As US mediators moved closer to finalizing the proposal, they were given the most significant support from their diplomatic allies, Qatar and Egypt. To put pressure on Hamas, Qatar instructed representatives of the group that they could no longer stay in Doha if they rejected the agreement. Egypt has prepared a last-minute backup by accepting a cutting-edge US proposal to cancel any ancient tunnels along the border between Egypt and Gaza, the closest Israel has withdrawn its troops.
Israeli Defense Minister Yoav Galant, who has emerged as a key player in the talks, issued a statement On Wednesday progress was made toward a plan with Egypt that would prevent smuggling efforts and potentially cut off supplies to Hamas.
If the ceasefire proposal is achieved, it would pave the way for two alternative major changes in the Middle East park – involving Lebanon and Saudi Arabia – which would avert the risk of wider conflict.
Lebanon has indicated that after the Gaza ceasefire, it would support an agreement that would come with the withdrawal of Hezbollah forces north from the border along the Litani River. This commitment would also come with Israel’s acceptance of border changes that Hezbollah has long demanded and would alternate confidence-building measures to end the destructive exchanges of rocket firing between the two sides.
The Lebanon framework was negotiated through Amos Hochstein, a member of the staff organization of Nationwide Security Assistant Jake Sullivan. Instead of talking immediately with Hezbollah, the Iranian-backed force that dominates Beirut, Hochstein has met with Nabih Berri, the Shiite speaker of the Lebanese parliament and Hezbollah’s best friend.
The final potential benefit of the Gaza ceasefire is that Saudi Arabia has signaled that it is ready to “move toward normalizing” relations with Israel, according to a US official. Riyadh wants a path toward the Palestinian environment as part of such a proposal, but at present this is a bridge too far for a hurt Israel. Finalizing normalization will be an improvement on the past and diplomatic maneuvering.

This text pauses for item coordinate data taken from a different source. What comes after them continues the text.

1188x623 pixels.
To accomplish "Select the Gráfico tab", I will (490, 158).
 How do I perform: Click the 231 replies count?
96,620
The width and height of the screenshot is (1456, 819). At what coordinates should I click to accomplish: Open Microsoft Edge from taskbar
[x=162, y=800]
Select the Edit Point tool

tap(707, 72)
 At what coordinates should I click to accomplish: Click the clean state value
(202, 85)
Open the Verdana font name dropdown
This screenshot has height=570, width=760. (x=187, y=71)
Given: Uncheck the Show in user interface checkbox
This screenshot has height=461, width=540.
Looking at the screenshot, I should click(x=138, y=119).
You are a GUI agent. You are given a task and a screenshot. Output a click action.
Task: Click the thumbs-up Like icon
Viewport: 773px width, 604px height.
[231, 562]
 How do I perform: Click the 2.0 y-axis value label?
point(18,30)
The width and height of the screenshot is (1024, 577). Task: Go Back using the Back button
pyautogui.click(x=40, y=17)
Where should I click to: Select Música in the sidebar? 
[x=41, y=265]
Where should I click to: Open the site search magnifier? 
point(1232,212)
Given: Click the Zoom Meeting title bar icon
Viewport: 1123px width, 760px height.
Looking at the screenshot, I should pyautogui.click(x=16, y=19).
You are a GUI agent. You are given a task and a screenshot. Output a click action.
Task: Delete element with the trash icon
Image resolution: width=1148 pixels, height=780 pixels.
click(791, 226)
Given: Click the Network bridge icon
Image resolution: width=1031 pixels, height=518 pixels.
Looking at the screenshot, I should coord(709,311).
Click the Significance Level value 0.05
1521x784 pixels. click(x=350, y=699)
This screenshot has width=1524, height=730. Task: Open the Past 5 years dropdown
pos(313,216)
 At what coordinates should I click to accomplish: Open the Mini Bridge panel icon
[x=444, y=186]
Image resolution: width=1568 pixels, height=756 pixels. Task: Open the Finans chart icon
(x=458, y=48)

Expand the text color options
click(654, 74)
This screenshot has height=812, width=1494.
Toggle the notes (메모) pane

The Gaza war has been a nightmare for all combatants – culminating in Hamas’s serious terrorist attack on October 7, which resulted in Israeli retaliation, killing thousands of Palestinians. It was also a tough test for Biden, who has attempted to be Israel’s best friend while clashing with Prime Minister Benjamin Netanyahu over the war’s civilian toll.
As strategist Fred Ikley wrote about Vietnam, “Every war must end.” Gaza is not over. However, as a White House official said late Wednesday: “Fingers crossed.”